Debat Pilkada Makassar: Appi-Rahman ‘Serang’ Danny Pomanto soal Label Makassar Korup, Fatmawati Beberkan Penghargaan
Paslon nomor urut 1 di Pilkada Makassar Moh Ramdhan Pomanto-Fatmawati Rusdi

Bagikan:

MAKASSAR - Pasangan calon wali kota-wakil wali kota Makassar nomor urut 2 Munafri Arifuddin-Abdul Rahman Bando (Appi-Rahman) kini bertanya soal indeks persepsi korupsi di Makassar. Rahman Bando mempertanyakan cara paslon M Ramdhan Pomanto atau Danny Pomanto-Fatmawati Rusdi soal tata kelola pemerintah agar Makassar tak dilabeli dengan persepsi korupsi.

“Saya akan beri pertanyaan ke Ibu Fatma (Fatmawati Rusdi), ketika Ibu nanti terpilih wakil wali kota bagaimana ibu bisa menghindari agar Makassar tidak terlabel kota terkorup. Sebagaimana diangkat pemberitaan, berbanding terbalik dengan apa yang disampaikan Pak Danny,” kata Rahman Bando dalam debat Pilkada Makassar yang disiarkan YouTube KPU Makassar, Selasa, 24 November.

Calon wakil walkot Makassar Fatmawati berbicara soal implementasi reformasi birokrasi saat Danny Pomanto menjadi wali kota Makassar. 

“Buktinya 4 kali WTP, ini adalah penghargaan, begitu juga dengan predikat kota berkinerja terbaik nomor 1 di Indonesia. 2019 Pak Danny membawa Makassar mendapat penghargaan tertinggi, sehingga apa yang disampaikan paslon 2 tentang ada korupsi saya rasa ini jawabannya kita, mendapat penghargaan bukti nyata,” ujar Fatmawati. 

Sementara Danny Pomanto menjelaskan indeks persepsi korupsi dari Transparency International Indonesia (TII).

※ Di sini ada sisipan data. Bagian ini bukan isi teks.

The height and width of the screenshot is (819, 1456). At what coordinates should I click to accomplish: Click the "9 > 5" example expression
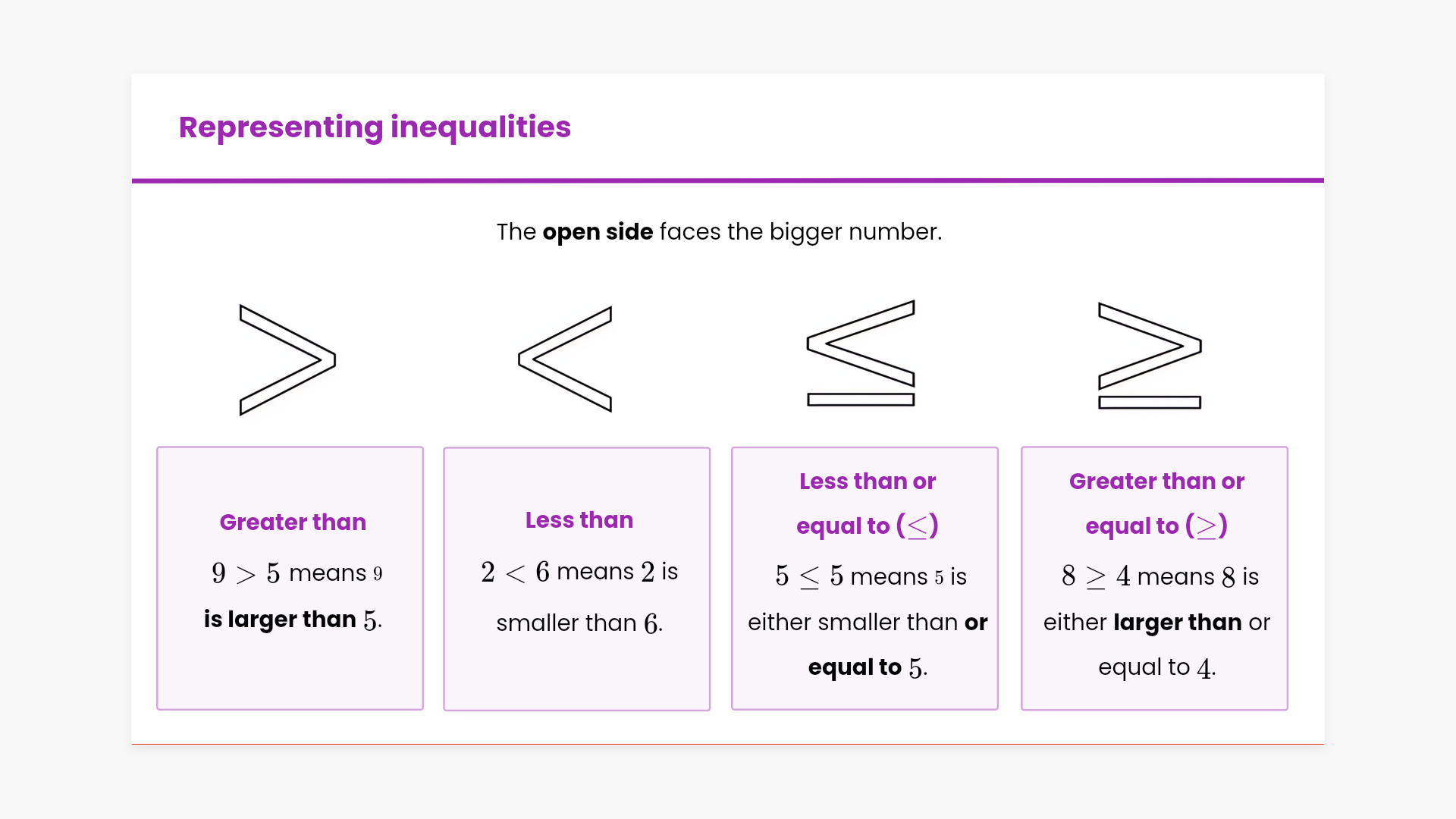[x=246, y=573]
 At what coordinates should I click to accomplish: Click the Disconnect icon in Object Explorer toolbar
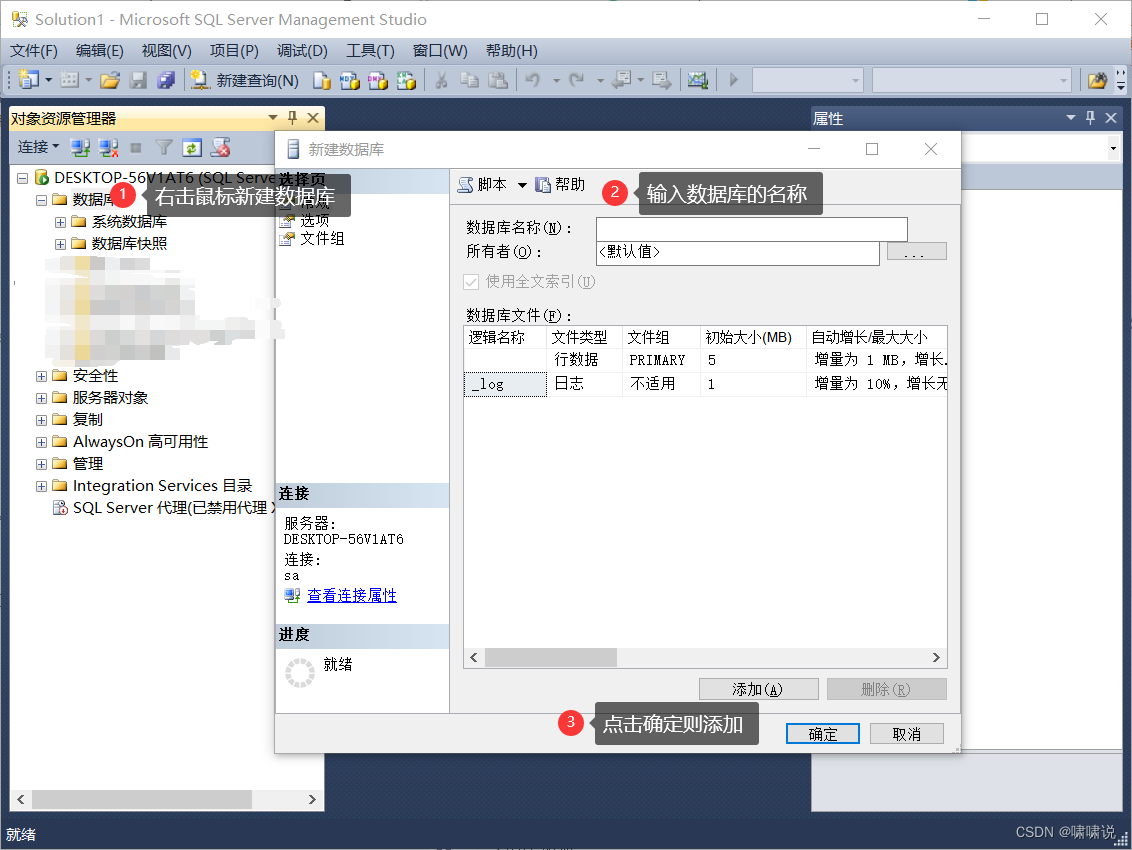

Saat itu, survei IPK dilakukan dengan sampel 11 kota. 

“Pak Rahman, dulu awal saya menjabat persepsi kita 36 angka yang mengerikan. Terakhir 53 dan 53 itu angka memenuhi syarat bagaimana kita bangkit persepsi korupsi, itu luar biasa,” tegas Danny Pomanto.

Pada segmen ini, Danny Pomanto mendapat pertanyaan dari panelis soal konsep agar terhindar dari nepotisme terkait permintaan jatah proyek atau jabatan dari para pendukung bila paslon memenangkan Pilkada Makassar.  Danny Pomanto menyebut pemimpin daerah harus menghindari konflik kepentingan.

"Conflict of interest dimulai dari pemimpinnya. Pemimpin dijauhkan dari conflict of interest dari keluarga, teman. Buat sistem transparan. Saya sebelumnya konsultan kota Makassar saya meng-hold bisnis saya di Makassar, melarang mereka masuk Makassar karena saya tidak mau conflict of interest. Beri contoh, lima tahun menjadi bagian contoh baik, open dan transparansi government, kami mendapatkan penghargaan tertinggi dari Singapura,” beber Danny Pomanto dalam debat Pilkada Makassar.